Entries tagged with "prehistoric"

Historian of pre-Christian art; developed the idea that prehistoric objects could be measured by periods of geologic time in which they were imbedded. Boucher de Perthes was appointed the director of the customhouse at Abbeville in 1825. Like many educated people in the nineteenth century, his hobby was archaeology. He spent his spare time digging in the nearby Somme valley. By 1837, his discoveries included flint hand axes and other tools lodged in the bones of mammals known to be extinct.

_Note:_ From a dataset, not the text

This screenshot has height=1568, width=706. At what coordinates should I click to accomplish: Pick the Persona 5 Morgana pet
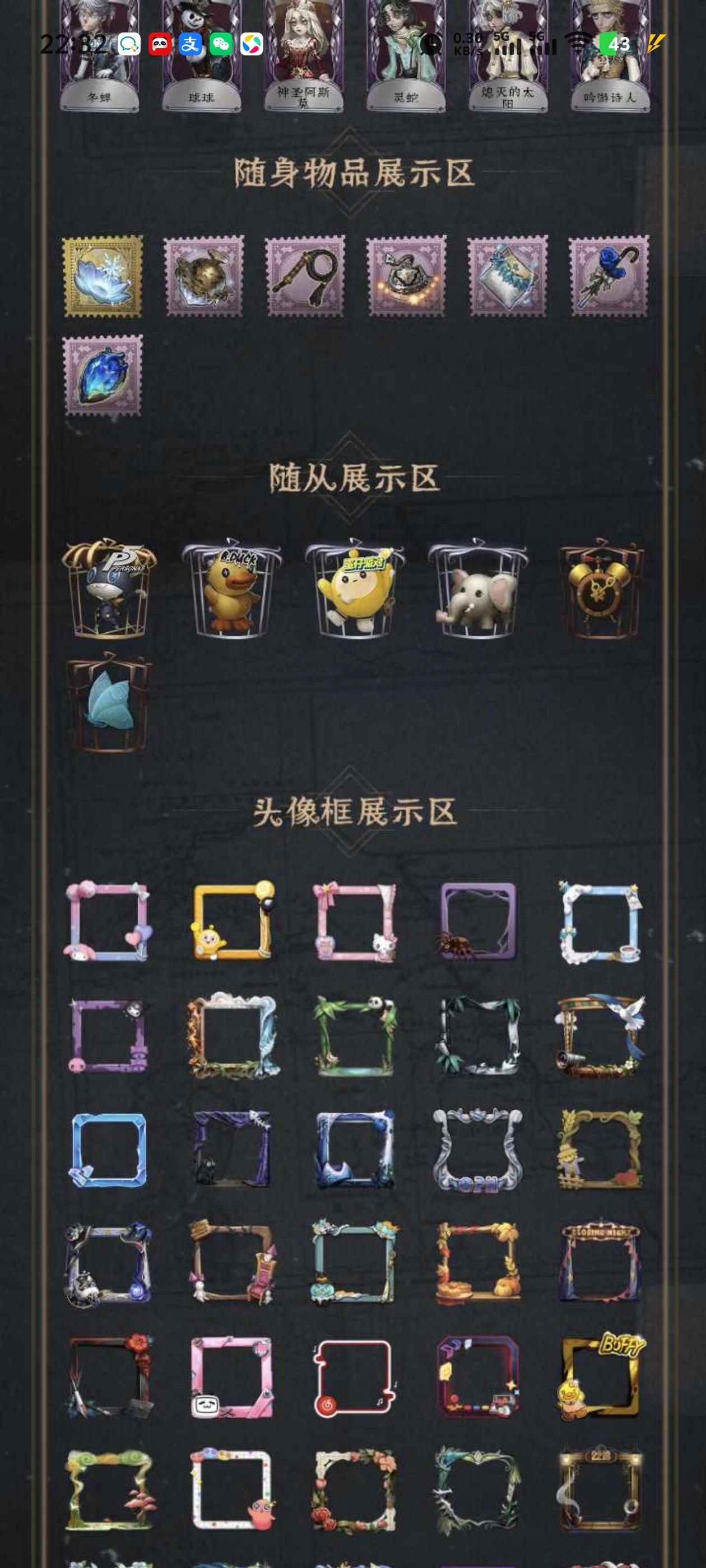[109, 588]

Archaeologist and art historian of Etruscan and prehistory. Brizio studied and excavated at the sites of Pompeii and the Roman Forum (Forum Romanum) in Rome. His association with Enrico Brunn at the German Archaeological Institute (DAI) taught him formal analysis of Greek art, the basis for his later art history. He traveled to Greece in 1874. In 1876 he was named chair at the University of Bologna for archaeology and numismatics. His lectures exposed his students to the German stylistic analysis.

Director, British Museum, 1936-1950, and scholar of the prehistoric era. Forsdyke was son of Frederick Palmer Forsdyke and Mary Eliza Sainsbury. He was educated at Christ's Hospital and Keble College, Oxford, graduating in 1906. A scholar of classical studies, he joined the British Museum in 1908 as an assistant in the department of Greek and Roman Antiquities. In 1910 he married a forty-two-year-old widow (he was twenty-six) Frances Beatrice Mumford Gifford. Forsdyke worked closely with Arthur J. Evans, contributing to Evans' work the Palace of Minos.

Specialist in prehistoric and ancient Greek and Roman art, particularly Greek funerary sculpture. Scientific assistant to E. Buschor in Athens, 1921-1928. Curator at the State museum in Kassel, 1928-1943. Professor at the University of Würzburg, 1943-196?). From 1946 until his death, Möbius worked on the comprehensive corpus of east grecian funerary sculpture (continuing the work of Ernst Pfuhl).

Archaeologist and historian of prehistoric art and culture. For twenty-three years, Okladnikov served as a staff member of the USSR Academy of Sciences' Institute of Archaeology in Leningrad. His research concentrated on the art of the Bronze Age in the Baikal region, and the monuments of the Neolithic Age. In 1961, Okladinov was appointed head of the humanities research department of the Institute of Economics in the USSR Academy of Science's Siberian division. One year later, he became a professor and chair of the history department at Novosibirsk University.

Specialist in ancient Greek and prehistoric art, particularly sculpture and art of the Parthenon period (fifth century B.C.). Professor of Art History at the University of Giessen (1934-1936) and the University of Freiburg i.B. (1936-1968). Wrote his dissertation and promotionsschrift on the Parthenon friezes.